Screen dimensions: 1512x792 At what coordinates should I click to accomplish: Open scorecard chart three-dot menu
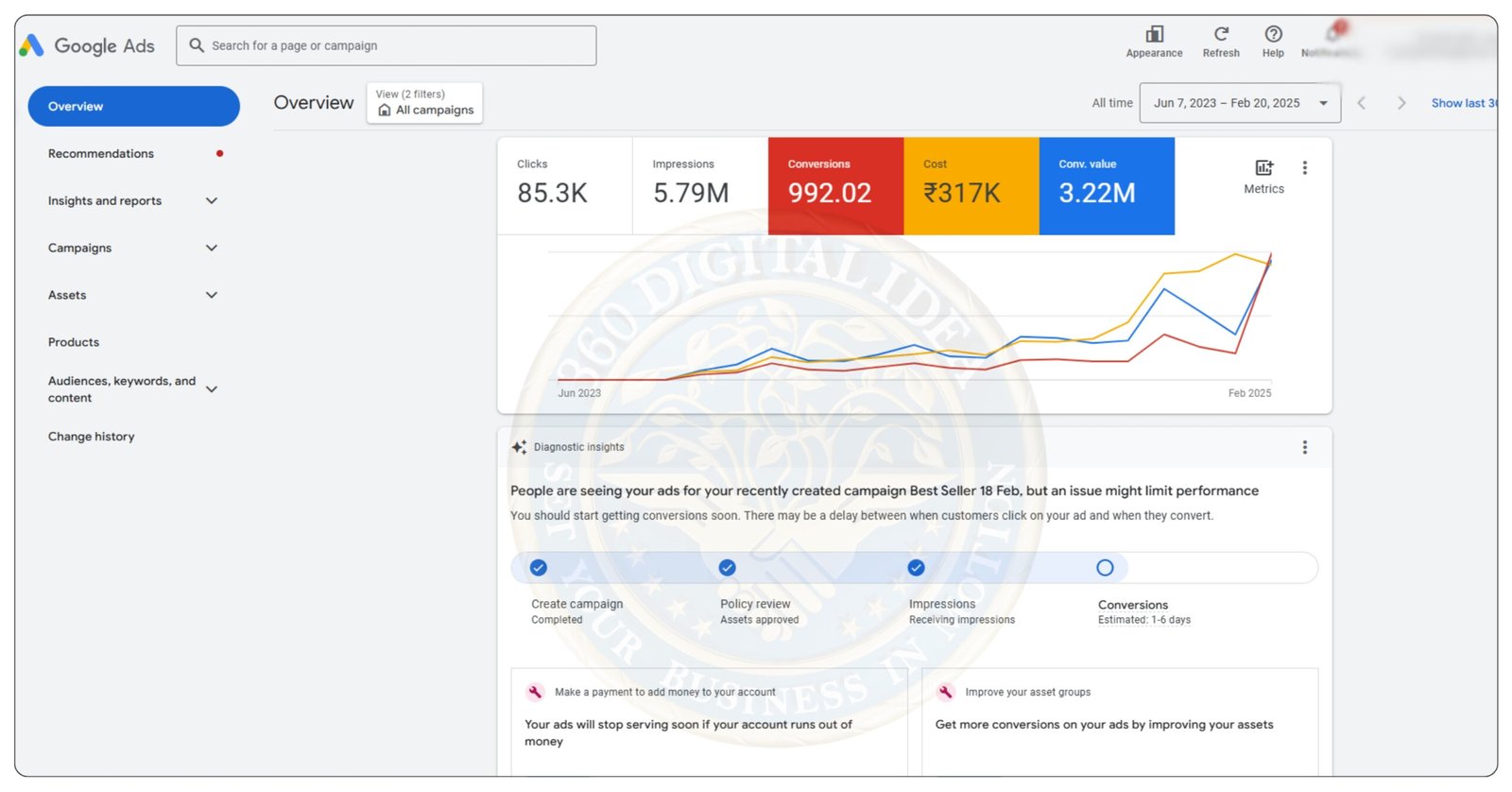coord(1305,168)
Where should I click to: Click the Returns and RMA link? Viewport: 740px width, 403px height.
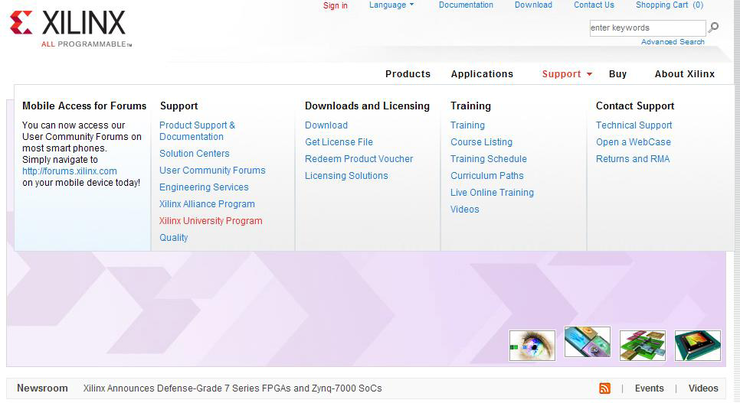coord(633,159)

* * *

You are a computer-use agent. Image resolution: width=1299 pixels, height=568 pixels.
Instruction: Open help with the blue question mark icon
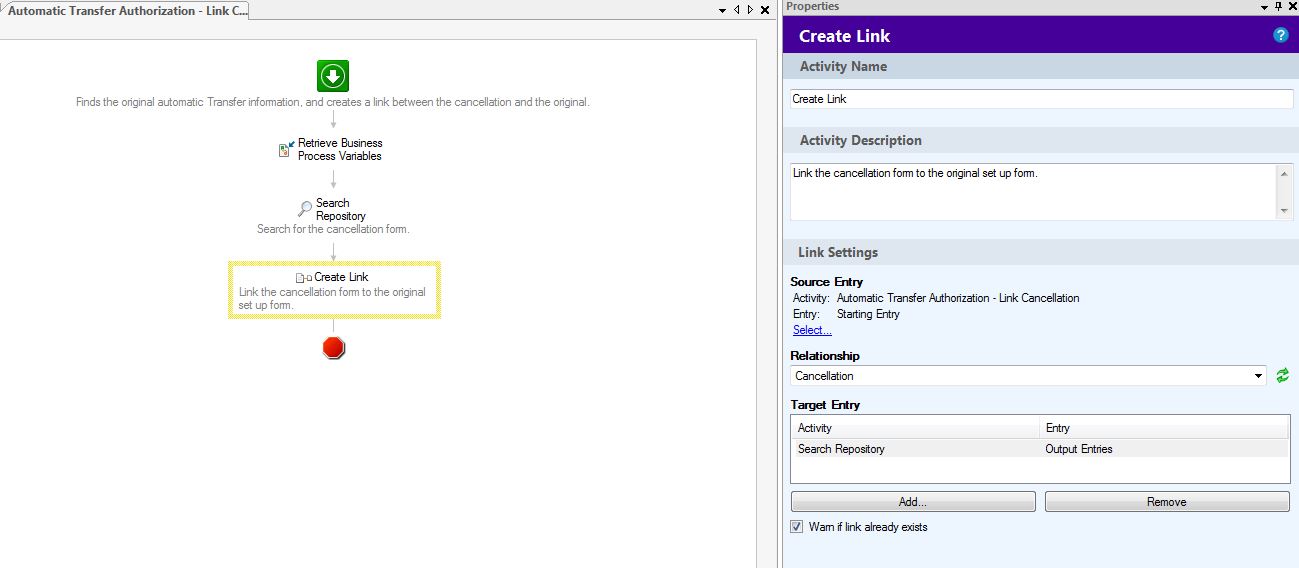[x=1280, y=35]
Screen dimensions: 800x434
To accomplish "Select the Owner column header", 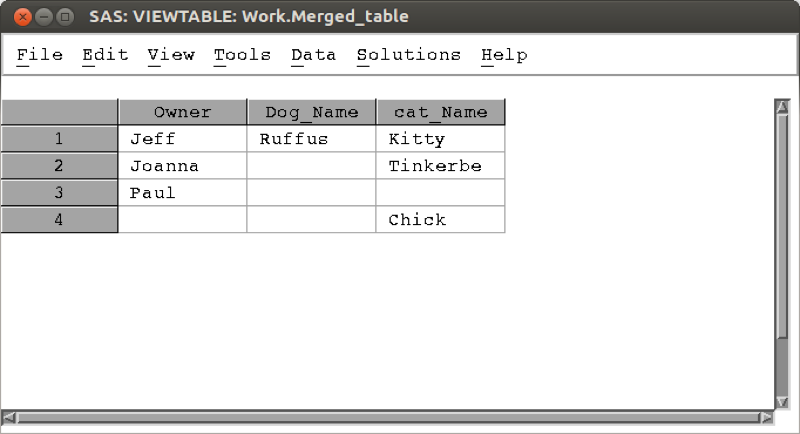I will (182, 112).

---

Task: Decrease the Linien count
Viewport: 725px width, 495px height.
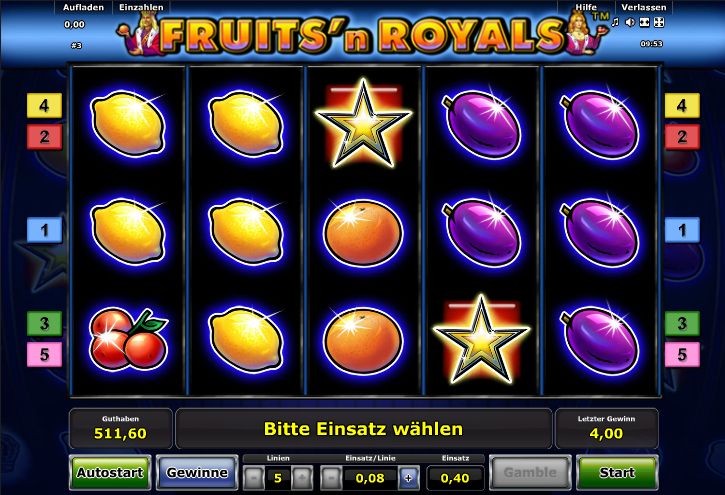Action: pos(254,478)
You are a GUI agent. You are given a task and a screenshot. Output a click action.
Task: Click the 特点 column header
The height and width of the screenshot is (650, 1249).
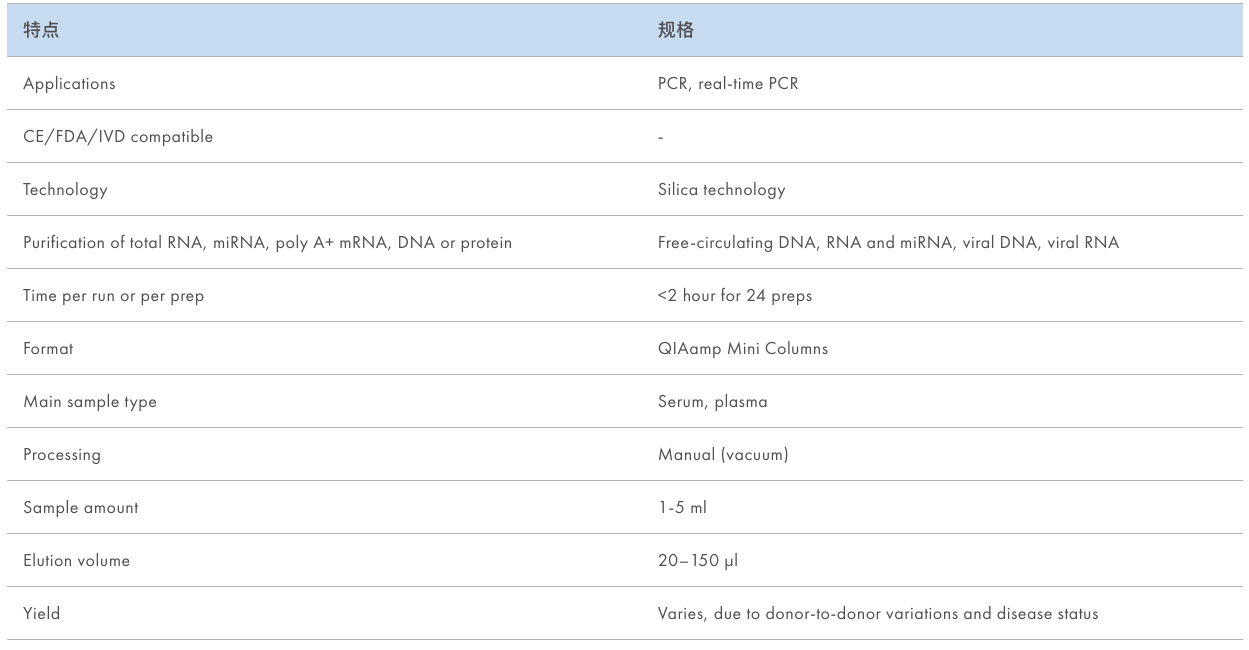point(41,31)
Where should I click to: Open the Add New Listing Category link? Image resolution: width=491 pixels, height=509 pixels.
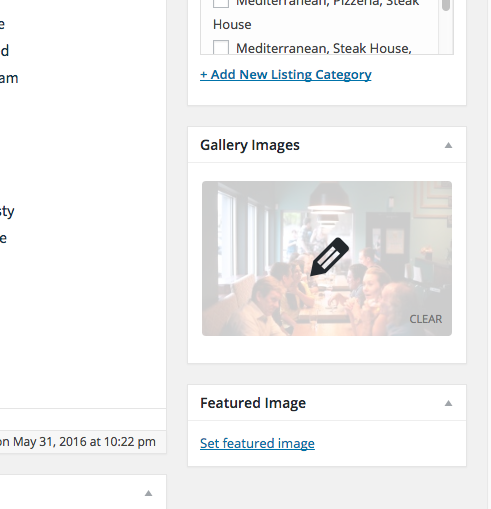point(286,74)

### Exercise goal:
Search the entries above for the word "agent" and copy each line where it appears.

### Result:
You are a computer-use agent. Image resolution: width=1299 pixels, height=568 pixels.
You are a GUI agent. You are given a task and a screenshot. Output a click action.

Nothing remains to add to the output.